[Saved entries]
# # # # #
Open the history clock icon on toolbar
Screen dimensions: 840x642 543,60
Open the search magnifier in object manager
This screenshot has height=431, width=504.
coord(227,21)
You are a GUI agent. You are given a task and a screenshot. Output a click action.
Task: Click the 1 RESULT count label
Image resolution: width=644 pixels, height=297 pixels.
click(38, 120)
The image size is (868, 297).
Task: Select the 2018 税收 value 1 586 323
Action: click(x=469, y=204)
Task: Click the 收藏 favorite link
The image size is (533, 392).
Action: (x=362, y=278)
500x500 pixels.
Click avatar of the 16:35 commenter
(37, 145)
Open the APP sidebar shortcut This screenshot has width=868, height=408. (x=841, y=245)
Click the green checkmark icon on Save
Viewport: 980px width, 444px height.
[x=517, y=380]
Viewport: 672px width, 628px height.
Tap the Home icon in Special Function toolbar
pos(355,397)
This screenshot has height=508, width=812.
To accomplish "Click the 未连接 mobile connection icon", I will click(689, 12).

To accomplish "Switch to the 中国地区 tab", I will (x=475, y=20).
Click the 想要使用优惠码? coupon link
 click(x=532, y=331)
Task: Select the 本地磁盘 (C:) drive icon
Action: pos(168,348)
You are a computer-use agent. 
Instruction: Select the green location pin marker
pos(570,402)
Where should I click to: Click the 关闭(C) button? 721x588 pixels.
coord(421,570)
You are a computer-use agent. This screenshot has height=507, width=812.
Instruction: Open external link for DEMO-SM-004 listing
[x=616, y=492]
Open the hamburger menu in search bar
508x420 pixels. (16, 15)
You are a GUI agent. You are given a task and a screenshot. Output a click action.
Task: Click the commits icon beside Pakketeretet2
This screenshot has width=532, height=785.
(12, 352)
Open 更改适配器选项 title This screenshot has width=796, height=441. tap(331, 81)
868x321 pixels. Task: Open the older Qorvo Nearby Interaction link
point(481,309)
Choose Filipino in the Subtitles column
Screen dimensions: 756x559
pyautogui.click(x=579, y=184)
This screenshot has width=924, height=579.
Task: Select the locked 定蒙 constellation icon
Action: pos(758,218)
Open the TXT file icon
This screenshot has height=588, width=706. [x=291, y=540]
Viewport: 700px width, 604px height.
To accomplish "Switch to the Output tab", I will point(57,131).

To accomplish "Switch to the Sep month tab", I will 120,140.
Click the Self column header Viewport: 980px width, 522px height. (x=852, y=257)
# # # # #
## TASK TO CARRY OUT:
All the records shown above need to be given again exactly.

## OUTPUT BELOW:
Open the history clock icon on toolbar
Screen dimensions: 840x642 543,60
Open the search magnifier in object manager
This screenshot has height=431, width=504.
coord(227,21)
You are a GUI agent. You are given a task and a screenshot. Output a click action.
Task: Click the 1 RESULT count label
Image resolution: width=644 pixels, height=297 pixels.
click(38, 120)
The image size is (868, 297).
Task: Select the 2018 税收 value 1 586 323
Action: click(x=469, y=204)
Task: Click the 收藏 favorite link
The image size is (533, 392).
Action: (x=362, y=278)
500x500 pixels.
Click avatar of the 16:35 commenter
(37, 145)
Open the APP sidebar shortcut This screenshot has width=868, height=408. (x=841, y=245)
Click the green checkmark icon on Save
Viewport: 980px width, 444px height.
[x=517, y=380]
Viewport: 672px width, 628px height.
Tap the Home icon in Special Function toolbar
pos(355,397)
This screenshot has height=508, width=812.
To accomplish "Click the 未连接 mobile connection icon", I will click(689, 12).

To accomplish "Switch to the 中国地区 tab", I will (x=475, y=20).
Click the 想要使用优惠码? coupon link
 click(x=532, y=331)
Task: Select the 本地磁盘 (C:) drive icon
Action: pos(168,348)
You are a computer-use agent. 
Instruction: Select the green location pin marker
pos(570,402)
Where should I click to: Click the 关闭(C) button? 721x588 pixels.
coord(421,570)
You are a computer-use agent. This screenshot has height=507, width=812.
Instruction: Open external link for DEMO-SM-004 listing
[x=616, y=492]
Open the hamburger menu in search bar
508x420 pixels. (16, 15)
You are a GUI agent. You are given a task and a screenshot. Output a click action.
Task: Click the commits icon beside Pakketeretet2
This screenshot has width=532, height=785.
(12, 352)
Open 更改适配器选项 title This screenshot has width=796, height=441. tap(331, 81)
868x321 pixels. Task: Open the older Qorvo Nearby Interaction link
point(481,309)
Choose Filipino in the Subtitles column
Screen dimensions: 756x559
pyautogui.click(x=579, y=184)
This screenshot has width=924, height=579.
Task: Select the locked 定蒙 constellation icon
Action: pos(758,218)
Open the TXT file icon
This screenshot has height=588, width=706. [x=291, y=540]
Viewport: 700px width, 604px height.
To accomplish "Switch to the Output tab", I will point(57,131).

To accomplish "Switch to the Sep month tab", I will 120,140.
Click the Self column header Viewport: 980px width, 522px height. (x=852, y=257)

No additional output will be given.